What you have to do
Number of lines below with the word "computer": give it and nothing more.

Saved data entries
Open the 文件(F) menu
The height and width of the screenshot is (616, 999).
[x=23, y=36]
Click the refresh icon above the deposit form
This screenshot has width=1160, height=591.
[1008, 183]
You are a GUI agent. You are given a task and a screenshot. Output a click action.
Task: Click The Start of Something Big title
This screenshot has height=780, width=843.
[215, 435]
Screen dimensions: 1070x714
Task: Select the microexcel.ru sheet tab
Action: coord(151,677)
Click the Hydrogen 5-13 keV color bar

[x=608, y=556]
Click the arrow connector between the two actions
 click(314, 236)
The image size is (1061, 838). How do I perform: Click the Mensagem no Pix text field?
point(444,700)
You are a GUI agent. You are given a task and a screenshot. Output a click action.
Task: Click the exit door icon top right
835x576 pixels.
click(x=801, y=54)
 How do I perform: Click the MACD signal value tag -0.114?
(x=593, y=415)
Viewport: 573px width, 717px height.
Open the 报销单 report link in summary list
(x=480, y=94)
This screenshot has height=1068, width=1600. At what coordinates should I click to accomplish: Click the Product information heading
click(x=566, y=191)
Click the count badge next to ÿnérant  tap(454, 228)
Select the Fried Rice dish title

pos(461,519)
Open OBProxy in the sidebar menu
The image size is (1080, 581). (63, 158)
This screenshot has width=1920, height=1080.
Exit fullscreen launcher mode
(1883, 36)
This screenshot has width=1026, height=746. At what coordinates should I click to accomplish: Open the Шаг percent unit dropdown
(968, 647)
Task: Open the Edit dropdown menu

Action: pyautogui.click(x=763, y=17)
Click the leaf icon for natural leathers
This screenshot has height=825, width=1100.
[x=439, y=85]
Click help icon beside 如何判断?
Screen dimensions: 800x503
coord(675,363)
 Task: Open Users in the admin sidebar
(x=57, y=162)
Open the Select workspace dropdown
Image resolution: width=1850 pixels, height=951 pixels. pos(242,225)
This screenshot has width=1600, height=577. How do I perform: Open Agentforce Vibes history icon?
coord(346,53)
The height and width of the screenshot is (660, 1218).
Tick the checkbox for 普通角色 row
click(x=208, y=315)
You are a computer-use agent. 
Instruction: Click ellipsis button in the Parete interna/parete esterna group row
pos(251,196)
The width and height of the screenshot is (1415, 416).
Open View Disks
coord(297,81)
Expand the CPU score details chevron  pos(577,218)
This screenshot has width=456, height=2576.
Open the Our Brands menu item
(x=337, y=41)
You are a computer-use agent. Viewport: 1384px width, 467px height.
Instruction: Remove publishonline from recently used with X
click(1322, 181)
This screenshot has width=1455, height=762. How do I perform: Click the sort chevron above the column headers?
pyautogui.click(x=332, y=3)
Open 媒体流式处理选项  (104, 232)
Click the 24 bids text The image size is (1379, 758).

Expected output
2